Copy verbatim the material from its first line to the line that holds "This screenshot has width=650, height=505.", including that line.

DATA FOR PROCESSING
*** Block opens ***

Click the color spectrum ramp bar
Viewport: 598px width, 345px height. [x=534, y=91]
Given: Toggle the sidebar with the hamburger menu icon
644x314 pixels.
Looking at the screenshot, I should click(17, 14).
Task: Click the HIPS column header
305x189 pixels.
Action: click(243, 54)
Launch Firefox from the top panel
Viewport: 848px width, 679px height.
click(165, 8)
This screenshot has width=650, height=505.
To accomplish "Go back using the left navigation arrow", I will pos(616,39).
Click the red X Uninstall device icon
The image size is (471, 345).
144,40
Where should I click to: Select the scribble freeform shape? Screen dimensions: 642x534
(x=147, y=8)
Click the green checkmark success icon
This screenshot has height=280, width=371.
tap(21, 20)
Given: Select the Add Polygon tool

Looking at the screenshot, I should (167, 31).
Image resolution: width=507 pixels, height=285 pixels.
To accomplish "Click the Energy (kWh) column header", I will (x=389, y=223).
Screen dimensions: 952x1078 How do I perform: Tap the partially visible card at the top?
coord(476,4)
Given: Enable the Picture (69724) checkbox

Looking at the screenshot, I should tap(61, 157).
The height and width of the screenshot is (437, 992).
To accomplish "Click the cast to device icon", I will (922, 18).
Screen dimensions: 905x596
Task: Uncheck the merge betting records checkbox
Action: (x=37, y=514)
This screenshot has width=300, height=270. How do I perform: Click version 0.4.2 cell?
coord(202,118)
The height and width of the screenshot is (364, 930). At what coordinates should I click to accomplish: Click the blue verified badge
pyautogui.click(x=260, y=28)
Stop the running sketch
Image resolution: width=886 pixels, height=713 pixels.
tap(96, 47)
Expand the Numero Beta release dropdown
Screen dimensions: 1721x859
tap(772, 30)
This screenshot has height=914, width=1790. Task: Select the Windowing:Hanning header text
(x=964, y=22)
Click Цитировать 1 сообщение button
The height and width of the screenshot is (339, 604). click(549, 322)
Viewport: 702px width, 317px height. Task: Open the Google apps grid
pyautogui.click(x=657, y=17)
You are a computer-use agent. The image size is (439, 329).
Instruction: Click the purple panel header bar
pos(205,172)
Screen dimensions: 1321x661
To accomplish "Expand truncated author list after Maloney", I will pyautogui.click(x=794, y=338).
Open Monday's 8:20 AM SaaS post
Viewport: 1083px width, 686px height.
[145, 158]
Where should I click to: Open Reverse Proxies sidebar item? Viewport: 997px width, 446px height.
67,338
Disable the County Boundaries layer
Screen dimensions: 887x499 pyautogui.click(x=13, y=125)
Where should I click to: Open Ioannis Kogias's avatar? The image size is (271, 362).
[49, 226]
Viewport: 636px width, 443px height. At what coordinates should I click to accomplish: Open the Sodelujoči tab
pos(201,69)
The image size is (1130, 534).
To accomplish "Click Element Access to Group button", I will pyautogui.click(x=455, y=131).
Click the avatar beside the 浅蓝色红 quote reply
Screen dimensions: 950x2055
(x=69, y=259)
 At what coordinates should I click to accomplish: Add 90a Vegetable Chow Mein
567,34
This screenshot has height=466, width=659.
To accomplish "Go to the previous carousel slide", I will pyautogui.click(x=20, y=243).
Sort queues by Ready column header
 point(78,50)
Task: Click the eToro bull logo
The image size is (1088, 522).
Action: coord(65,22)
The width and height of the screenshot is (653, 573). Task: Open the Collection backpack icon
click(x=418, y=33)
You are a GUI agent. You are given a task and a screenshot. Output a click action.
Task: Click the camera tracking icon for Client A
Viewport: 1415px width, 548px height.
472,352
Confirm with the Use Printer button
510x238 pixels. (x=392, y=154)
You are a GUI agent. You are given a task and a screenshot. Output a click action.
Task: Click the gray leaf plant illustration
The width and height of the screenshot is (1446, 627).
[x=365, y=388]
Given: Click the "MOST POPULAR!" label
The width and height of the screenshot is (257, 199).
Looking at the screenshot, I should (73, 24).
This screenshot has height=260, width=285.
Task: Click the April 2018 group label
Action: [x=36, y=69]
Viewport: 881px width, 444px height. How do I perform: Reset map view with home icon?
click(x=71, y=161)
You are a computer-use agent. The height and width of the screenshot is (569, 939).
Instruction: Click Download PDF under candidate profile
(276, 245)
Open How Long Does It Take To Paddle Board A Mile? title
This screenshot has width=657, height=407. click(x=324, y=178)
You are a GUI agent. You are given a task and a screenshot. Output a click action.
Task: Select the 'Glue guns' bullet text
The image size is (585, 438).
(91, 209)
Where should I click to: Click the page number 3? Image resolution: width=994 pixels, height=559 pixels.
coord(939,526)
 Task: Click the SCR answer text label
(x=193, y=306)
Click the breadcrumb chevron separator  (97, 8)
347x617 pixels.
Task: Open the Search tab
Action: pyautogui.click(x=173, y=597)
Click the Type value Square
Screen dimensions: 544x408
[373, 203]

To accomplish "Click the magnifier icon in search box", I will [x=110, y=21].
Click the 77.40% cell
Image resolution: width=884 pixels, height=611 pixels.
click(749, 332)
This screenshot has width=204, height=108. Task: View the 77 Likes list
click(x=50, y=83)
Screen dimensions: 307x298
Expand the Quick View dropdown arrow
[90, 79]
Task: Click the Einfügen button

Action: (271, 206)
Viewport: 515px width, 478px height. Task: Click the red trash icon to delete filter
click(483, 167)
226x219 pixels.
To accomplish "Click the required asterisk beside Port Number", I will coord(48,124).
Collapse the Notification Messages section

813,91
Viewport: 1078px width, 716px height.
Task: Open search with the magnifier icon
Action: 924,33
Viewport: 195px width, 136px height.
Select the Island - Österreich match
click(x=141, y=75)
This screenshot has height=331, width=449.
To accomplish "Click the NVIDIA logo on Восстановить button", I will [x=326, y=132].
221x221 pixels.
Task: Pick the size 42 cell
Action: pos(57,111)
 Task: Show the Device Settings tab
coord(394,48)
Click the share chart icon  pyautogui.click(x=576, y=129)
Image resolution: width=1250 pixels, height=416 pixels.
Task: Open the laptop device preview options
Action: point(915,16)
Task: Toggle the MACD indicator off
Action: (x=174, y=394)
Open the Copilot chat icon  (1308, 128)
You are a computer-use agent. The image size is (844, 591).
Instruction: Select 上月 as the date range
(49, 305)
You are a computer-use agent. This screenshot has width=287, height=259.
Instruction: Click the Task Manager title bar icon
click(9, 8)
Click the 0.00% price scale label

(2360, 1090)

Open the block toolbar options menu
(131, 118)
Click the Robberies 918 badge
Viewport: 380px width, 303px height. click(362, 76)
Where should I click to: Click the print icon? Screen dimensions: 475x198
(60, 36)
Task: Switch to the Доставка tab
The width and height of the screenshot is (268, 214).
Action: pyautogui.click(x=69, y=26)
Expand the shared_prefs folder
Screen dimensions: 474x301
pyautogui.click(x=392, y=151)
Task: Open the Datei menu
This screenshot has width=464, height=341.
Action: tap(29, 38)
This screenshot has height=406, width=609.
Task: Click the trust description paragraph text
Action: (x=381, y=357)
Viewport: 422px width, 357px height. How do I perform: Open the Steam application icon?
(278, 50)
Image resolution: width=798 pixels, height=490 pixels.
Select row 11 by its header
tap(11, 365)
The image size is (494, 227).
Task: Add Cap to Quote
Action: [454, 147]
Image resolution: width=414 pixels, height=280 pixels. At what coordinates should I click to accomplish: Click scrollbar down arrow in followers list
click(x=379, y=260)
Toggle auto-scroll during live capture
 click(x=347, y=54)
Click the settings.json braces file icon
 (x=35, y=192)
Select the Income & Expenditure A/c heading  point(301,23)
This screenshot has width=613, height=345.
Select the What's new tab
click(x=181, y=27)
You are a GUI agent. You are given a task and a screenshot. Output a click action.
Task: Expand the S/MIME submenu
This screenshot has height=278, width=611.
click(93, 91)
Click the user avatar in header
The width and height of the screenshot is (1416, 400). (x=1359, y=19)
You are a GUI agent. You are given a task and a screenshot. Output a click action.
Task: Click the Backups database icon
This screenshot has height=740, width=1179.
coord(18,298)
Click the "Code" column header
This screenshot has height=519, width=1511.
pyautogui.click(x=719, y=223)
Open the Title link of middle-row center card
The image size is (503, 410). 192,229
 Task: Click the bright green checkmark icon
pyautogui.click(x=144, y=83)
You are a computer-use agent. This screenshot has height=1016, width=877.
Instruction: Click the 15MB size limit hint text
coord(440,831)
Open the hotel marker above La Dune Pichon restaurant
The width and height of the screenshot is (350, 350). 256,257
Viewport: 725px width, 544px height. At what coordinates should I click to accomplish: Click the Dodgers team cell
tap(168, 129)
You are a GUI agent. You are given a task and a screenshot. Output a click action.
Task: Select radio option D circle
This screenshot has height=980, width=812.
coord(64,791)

*** Block closes ***

RESULT OF THIS TASK
Click the color spectrum ramp bar
Viewport: 598px width, 345px height. [x=534, y=91]
Given: Toggle the sidebar with the hamburger menu icon
644x314 pixels.
Looking at the screenshot, I should click(17, 14).
Task: Click the HIPS column header
305x189 pixels.
Action: click(243, 54)
Launch Firefox from the top panel
Viewport: 848px width, 679px height.
click(165, 8)
This screenshot has width=650, height=505.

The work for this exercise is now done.